Staatliche Stellen: Ein dritter möglicher Kanal für Prebunking-Massnahmen ist die staatliche Verwaltung, die zum Beispiel in Form grossflächiger Kommunikationskampagnen Prebunking betreiben könnte. Bei diesem Kanal rate ich aber aus zwei Gründen zu Zurückhaltung. Erstens kann direkt staatlich orchestriertes Prebunking einen Beigeschmak staatlicher Manipulation haben (“Die da oben wollen uns etwas vorschreiben!”) und damit potenziell kontraproduktiv sein. Andererseits ist die staatliche Bürokratie nicht eben für Agilität und Schnelligkeit bekannt — Attribute, die im Kampf gegen Falschinformation mittels Prebunking ausschlaggebend sind. Es könnte darum schlauer sein, wenn sich die Rolle des Staates auf eine (Mit-)Finanzierung von Prebunking-Projekten beschränkt, ohne inhaltliche Mitwirkung.

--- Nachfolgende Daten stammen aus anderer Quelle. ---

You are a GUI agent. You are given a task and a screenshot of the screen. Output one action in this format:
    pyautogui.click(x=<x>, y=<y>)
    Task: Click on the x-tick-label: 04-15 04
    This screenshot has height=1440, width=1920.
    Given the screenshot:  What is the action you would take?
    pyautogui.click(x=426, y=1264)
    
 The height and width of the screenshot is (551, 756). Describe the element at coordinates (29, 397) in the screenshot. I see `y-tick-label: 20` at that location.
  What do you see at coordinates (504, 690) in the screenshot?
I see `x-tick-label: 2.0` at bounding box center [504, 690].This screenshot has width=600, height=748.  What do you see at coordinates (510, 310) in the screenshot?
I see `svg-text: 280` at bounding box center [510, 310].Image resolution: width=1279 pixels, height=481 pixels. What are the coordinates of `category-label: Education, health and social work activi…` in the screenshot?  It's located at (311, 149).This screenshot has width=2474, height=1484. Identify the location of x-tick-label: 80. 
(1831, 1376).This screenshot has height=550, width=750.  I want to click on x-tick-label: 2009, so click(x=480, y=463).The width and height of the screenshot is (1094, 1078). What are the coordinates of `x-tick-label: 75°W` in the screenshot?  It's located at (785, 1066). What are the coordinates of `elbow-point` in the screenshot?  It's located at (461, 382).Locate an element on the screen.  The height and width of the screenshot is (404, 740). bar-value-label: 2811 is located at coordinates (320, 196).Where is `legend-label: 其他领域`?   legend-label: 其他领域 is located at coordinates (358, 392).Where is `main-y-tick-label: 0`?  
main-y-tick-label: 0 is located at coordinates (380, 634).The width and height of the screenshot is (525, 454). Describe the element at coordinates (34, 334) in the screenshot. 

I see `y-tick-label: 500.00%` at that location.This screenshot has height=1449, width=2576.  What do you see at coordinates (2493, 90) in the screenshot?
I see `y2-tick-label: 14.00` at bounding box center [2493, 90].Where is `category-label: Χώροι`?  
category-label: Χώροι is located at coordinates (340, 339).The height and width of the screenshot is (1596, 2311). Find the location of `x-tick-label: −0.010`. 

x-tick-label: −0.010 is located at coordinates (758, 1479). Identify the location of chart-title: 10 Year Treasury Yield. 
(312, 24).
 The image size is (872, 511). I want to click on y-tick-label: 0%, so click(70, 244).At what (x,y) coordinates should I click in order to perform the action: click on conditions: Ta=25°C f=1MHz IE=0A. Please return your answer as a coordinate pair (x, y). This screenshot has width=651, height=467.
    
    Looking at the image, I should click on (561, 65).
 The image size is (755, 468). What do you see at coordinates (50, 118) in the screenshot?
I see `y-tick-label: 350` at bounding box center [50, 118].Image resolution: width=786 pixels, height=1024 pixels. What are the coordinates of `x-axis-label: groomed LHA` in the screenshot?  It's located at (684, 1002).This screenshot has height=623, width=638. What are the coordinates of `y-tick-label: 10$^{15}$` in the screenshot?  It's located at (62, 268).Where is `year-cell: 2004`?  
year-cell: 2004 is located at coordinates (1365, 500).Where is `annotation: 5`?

Die konkreten Prebunking-Massnahmen, die in der Praxis zum Einsatz kommen, werden idealerweise von der Zivilgesellschaft erarbeitet. Von unabhängigen, gemeinnützigen Gruppen und Organisationen, je nach dem auch in Partnerschaft etwa mit Hochschulen. Ein gelungenes Beispiel für eine solche Partnerschaft ist das preisgekrönte Prebunking-Online-Spiel “Bad News”.
Zeit, Falschinformation den Kampf anzusagen
Auf die Forschung zu Prebunking und kognitiven Impfungen bin ich erst vor Kurzem gestossen, und ich bin regelrecht begeistert. Natürlich dürfen wir uns keine Illusionen machen, dass wir allein mittels Prebunking von heute auf morgen das weltumspannende Problem der Falschinformationen lösen werden. Es gibt noch zahlreiche weitere Faktoren, etwa die Architektur von Social Media-Plattformen, die bei der gegenwärtigen Falschinformations-Pandemie auch eine wichtige Rolle spielen. Aber Prebunking ist für einmal ein evidenzbasiertes Werkzeug, das es uns erlaubt, proaktiv etwas gegen Falschinformation zu unternehmen. Wir sind gegen Falschinformation nicht gänzlich machtlos.
Prebunking ist in diesem Sinn ein Hoffnungsschimmer im vielleicht schon verloren geglaubten Kampf gegen Falschinformation. Wir können mehr tun als nur passiv und im Nachhinein auf Falschinformationen zu reagieren. Wir können womöglich endlich einen kleinen Rettungsring auswerfen, dank dem die Wahrheit doch nicht komplett im Meer der Falschinformation untergeht.